The letters were gathered up and given to IVCF in January of 2016. Five months later, the newly formed advocacy group officially met for the first time as OnePioneer.
Their timing was either perfect or tragically ironic. Just a few days before their meeting, OPC executives had been trying to enforce the Code of Conduct at the Girls Camp site during “pre-camp.”
“Pre-camp” is when the leadership team (about 25 staff) receives training on everything from how to teach an activity to abuse reporting. In June, 2016, a training session on sexuality, ambiguously called “Tough Questions,” appeared on the schedule.
Ali Imrie, 21, attended and says it started off with a reading of a Bible passage, something with the undertones of a heterosexual relationship. Then they were split into four groups. One to discuss porn, another to discuss masturbation, a third to talk about objectification and the fourth, Imrie’s group, was assigned: What do you do if your camper comes out to you?
Their group was the last to present. They said they’d just listen to the camper because, as Imrie points out, “Your opinion really isn’t necessary in this kind of conversation.” If the camper explicitly asks what the Bible says about homosexuality, they would present various verses representing different people’s viewpoints.
One Pioneer: Back Row (left to right): Michelle Dowling, Christine Hitchon, Jodi McGeown, Laura Tobin. Front Row (left to right): Simon Beairsto, Emma Silverthorne, Rikki-Lee Martin, Tim Martin.
According to the senior staff member running the session, they got the second part wrong.
“We were told pretty much to endorse the Intervarsity position in all our conversations with campers,” remembers Imrie, who is finishing up her religious studies degree at McMaster University and preparing for law school in the fall. “We should say that the Bible says it’s not permitted or it’s wrong or it’s sinful. I don’t remember what wording was particularly used.”

*Data extract*
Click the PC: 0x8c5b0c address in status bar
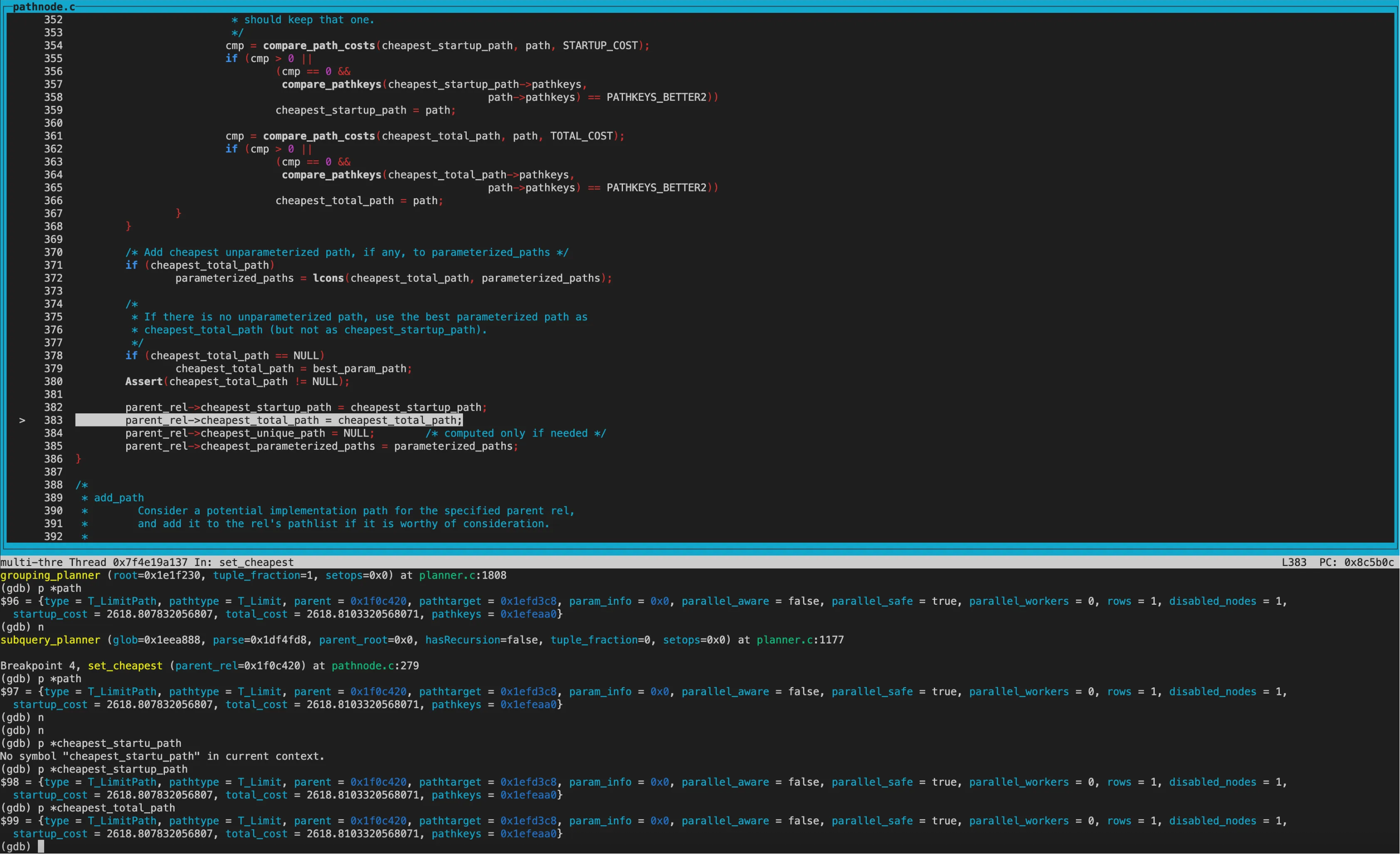Viewport: 1400px width, 854px height. tap(1356, 562)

*Stated task 1*
In the camp article, reproduce word for word the passage between "Their timing was" and "out to you?", inclusive.
*Stated task 2*
Answer these questions using the camp article:
(a) In what month and year were the letters given to IVCF?
(b) About how many staff make up the leadership team trained during "pre-camp"?
(c) What degree is Ali Imrie finishing, and at which university?
*Stated task 3*
Write the next part of the camp article, starting after its final sentence.

*Expected answer 1*
Their timing was either perfect or tragically ironic. Just a few days before their meeting, OPC executives had been trying to enforce the Code of Conduct at the Girls Camp site during “pre-camp.”
“Pre-camp” is when the leadership team (about 25 staff) receives training on everything from how to teach an activity to abuse reporting. In June, 2016, a training session on sexuality, ambiguously called “Tough Questions,” appeared on the schedule.
Ali Imrie, 21, attended and says it started off with a reading of a Bible passage, something with the undertones of a heterosexual relationship. Then they were split into four groups. One to discuss porn, another to discuss masturbation, a third to talk about objectification and the fourth, Imrie’s group, was assigned: What do you do if your camper comes out to you?

*Expected answer 2*
(a) January 2016
(b) About 25
(c) A religious studies degree at McMaster University

*Expected answer 3*
With the session, the camp had pulled the rug back, and everyone was talking in the aftermath. Many of the staff at Girls Camp, including Imrie, didn’t agree with the “Sexual Expression” clause in the Code of Conduct and the vast majority didn’t like Pioneer’s hard-line approach.
So why sign the Code of Conduct?
Sam Goodyear, 18, who was a cabin leader at OPC last summer, had just come out a few months before camp. “It had been hard in years past but it was especially difficult [that year] … I felt like the Girls Camp environment I knew and loved was not reflected the way the contract was, so that’s why I felt comfortable just signing it and going.”
For Imrie, she wanted to be there for trans and gay campers. “I kept going back because I know this issue; I can try to make positive change from the inside, rather than not going back and just leaving it there. That was probably idealistic of me.”
Sam Goodyear when she was a camper in 2011.
What the camp’s session may have triggered is the changing attitude among evangelical youth toward homosexuality. According to Pew research, “roughly half (51 per cent) of evangelical protestants in the millennial generation (born between 1981 and 1996) say homosexuality should be accepted by society, compared with a third of evangelical baby boomers.”
While this is American research, OnePioneer is seeing the tide changing in Canada, too.
“Some of these counsellors are high schoolers,” says Dowling. “So in your high school, there are gay-straight alliances, there are code of conducts for students [that say] you cannot bully, you cannot discriminate … My hunch is that schools and society have more of an influence on thoughts about this than churches, because churches don’t do a good job of discussing it either.”
OPC takes action
After that training session, executive staff members continued their hard-line stance by nearly excommunicating some of the Girls Camp staff. They heard the conversations, knew Goodyear had come out and that some members of the team weren’t “compliant” with the code of conduct. So they took further action.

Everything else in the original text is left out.